So to start at the beginning, I took a long bus ride up to San Jose to meet up with my boyfriend (whom for privacy purposes I like to call Bear). To be honest, the bus ride wasn’t so bad. I even had time to work on my Manny, which was great because I desperately needed it! Friday night we spent time eating homemade BBQ and drinking and talking the night away. It was seriously great, and totally relaxing.
The next morning we woke up in a flurried dash to get everyone ready on time. There was quite the amount of Swede‘s packed into one beautiful house, but we all managed to get ready and out the door by mid morning. We drove out into the hay filled, rolling hills just South of San Jose and up up up into the mountains into the beautiful back country of Sveadal. Beautiful doesn’t even begin to describe it, nor can I explain the feeling of thinking there is a troll waiting for you around every bend. The trees themselves felt mythical and filled me with a sense of wonder.
Once we arrive, Bear and I, we drove through the dusty parking area and happily jumped from our car into the 100 degree heat with fat smiles on our faces. Once we linked up with our group, we dropped our stuff, slathered suntan lotion on my Irish girl skin, and then took off to help decorate the Maypole.
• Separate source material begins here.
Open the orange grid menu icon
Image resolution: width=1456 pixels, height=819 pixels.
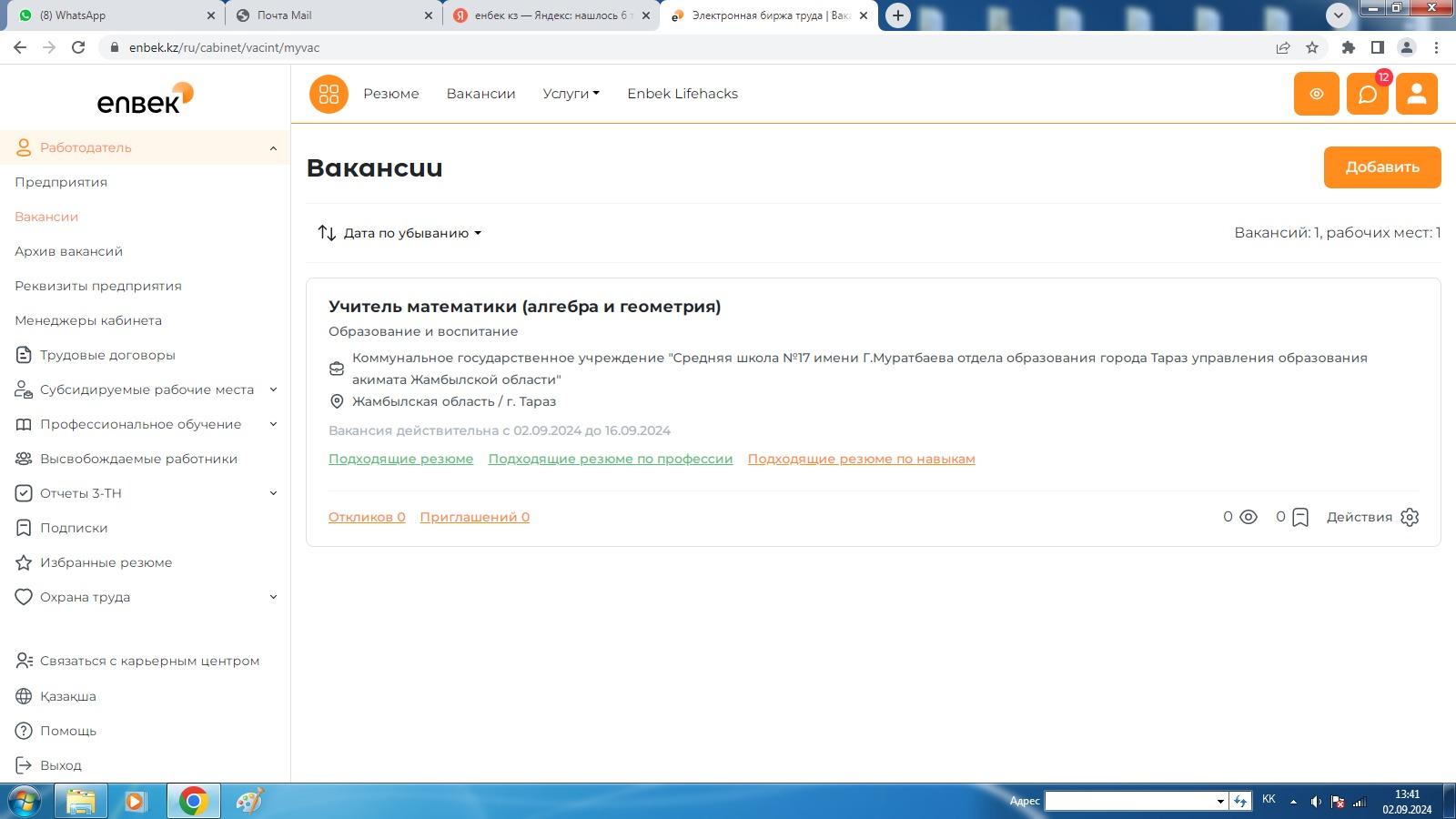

My first question, “Why do they call it a Maypole?” The answer of course was, “They just do, it’s tradition.” There is a long historical explanation for this, but truly I love the Swede’s way of explaining this, besides it’s really pretty. They basically decorate a huge pole with flowers for us to later dance around, the why’s really don’t matter. Tradition just is, so why not just decorate and enjoy? And we did!
Once they raised the Maypole out came the traditionally dressed leaders of Midsummer to guide us in the most amazingly awesome dances I have ever seen. The Little Frogs (Små Grodorna) is a song sung every Midsummer in probably around every maypole in every town in Sweden. It’s a classic to them, and I could easily see it as every person walked around in a circle around the Maypole singing about a frog that has no ears and no tail. It’s truly adorable and a lot of fun to do with about 100 other adults and kids.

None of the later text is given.